TEXTO FORNECIDO ▸
>>>
Presidente do Ipea contesta aumento da fome; dados são questionáveis, dizem críticos

O Ipea foi procurado, mas não quis comentar o assunto.

Presidente do Ipea contesta aumento da fome; dados são questionáveis, dizem críticos
Foto: Divulgação

Um estudo assinado pelo atual presidente do Ipea (Instituto de Pesquisa Econômica Aplicada), Erik Alencar de Figueiredo, contesta pesquisas recentes que apontam o aumento no número de brasileiros em situação de insegurança alimentar ou com fome.

O argumento de Figueiredo, que é economista e foi subsecretário de Política Fiscal do Ministério da Economia, é que o aumento da fome deveria ter resultado em um "choque expressivo" no aumento de internações por doenças decorrentes da fome e da desnutrição, além de um número maior de nascimentos de crianças com baixo peso.

"De forma surpreendente, esse crescimento [de insegurança alimentar e desnutrição] não tem impactado os indicadores de saúde ligados à prevalência da fome, o que contraria frontalmente a literatura especializada", afirma, no documento.

Internamente, o material não foi discutido e nem recebeu parecer de outros pesquisadores, diferentemente do que costuma ser feito. Já especialistas de outras instituições criticaram as conclusões.
<<<
DADOS DE ENTRADA ▸
>>>
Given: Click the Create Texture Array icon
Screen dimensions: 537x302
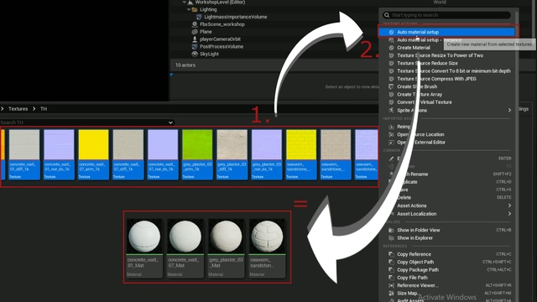Looking at the screenshot, I should 391,94.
<<<
COMO FAZER ▸ Por favor, repita sem alterações o trecho do texto sobre o estudo do presidente do Ipea que vai de "Internamente, o material" até "criticaram as conclusões.".

RESPOSTA ▸
Internamente, o material não foi discutido e nem recebeu parecer de outros pesquisadores, diferentemente do que costuma ser feito. Já especialistas de outras instituições criticaram as conclusões.